The judgment of the Supreme Court of California is vacated and the cause remanded to that court for such further proceedings as may be appropriate under state law. The judgment and mandate of this Court shall issue forthwith.
Vacated and remanded.
Mr. Justice DOUGLAS, believing it clear that the Supreme Court of California did not rest solely on the Fourteenth Amendment of the Constitution of the United States, would dismiss the writ.
California Constitution, Art. I, §§ 11, 21, provides in pertinent part:
'Sec. 11. All laws of a general nature shall have a uniform operation.

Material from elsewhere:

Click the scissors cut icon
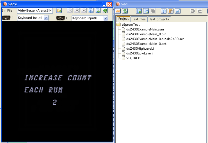The height and width of the screenshot is (143, 208). coord(177,11)
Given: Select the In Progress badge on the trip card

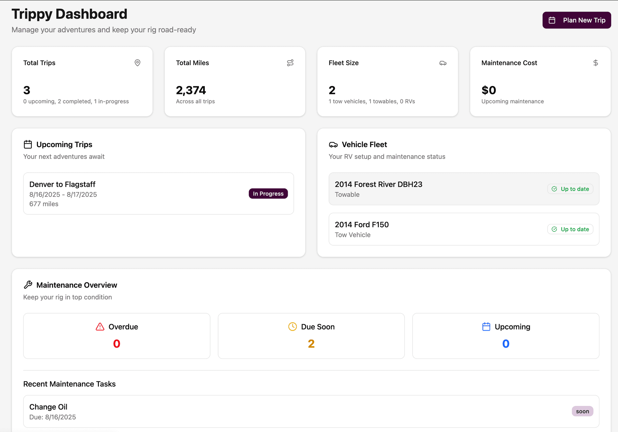Looking at the screenshot, I should click(x=268, y=193).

'Sec. 21. No special privileges or immunities shall ever be granted which may not be altered, revoked, or repealed by the Legislature; nor shall any citizen, or class of citizens, be granted privileges or immunities which, upon the same terms, shall not be granted to all citizens.'
These provisions have been interpreted by the California courts as being the equivalent of the Equal Protection Clause of the Fourteenth Amendment. See Department of Mental Hygiene v. McGilvery, 50 Cal.2d 742, 754, 329 P.2d 689, 695, quoted infra, p. 198; Lelande v. Lowery, 26 Cal.2d 224, 157 P.2d 639, 175 A.L.R. 1109; San Bernardino County v. Way, 18 Cal.2d 647, 117 P.2d 354; People v. Sullivan, 60 Cal.App.2d 539, 141 P.2d 230; People v. England, 140 Cal.App. 310, 35 P.2d 565; 11 Cal.Jur.2d § 272, and cases cited therein. See also Los Angeles County v. Southern Cal. Tel. Co., 32 Cal.2d 378, 196 P.2d 773, appeal dismissed, 336 U.S. 929, 69 S.Ct. 737, 93 L.Ed. 1090.
See Note, Supreme Court Treatment of State Court Cases Exhibiting Ambiguous Grounds of Decision, 62 Col.L.Rev. 822 (1962).
Appellant's Reply Brief, p. 2, presented the rhetorical question: 'Is not the taking of money from a daughter, or her estate, for the support of a mother who has an estate of her own violative of the Constitution of the State of California?' (Emphasis added.)
29 Cal.Rptr. 312, 317.
50 Cal.2d 742, 754, 329 P.2d 689, 695.
58 Cal.2d, at 623, 25 Cal.Rptr. at 565, 375 P.2d, at 445.
Forty-two States, Puerto Rico, and the District of Columbia have similar statutes on their books, and eight States have filed amicus briefs in this Court, either supporting the petition for certiorari or the petitioner's position on the merits.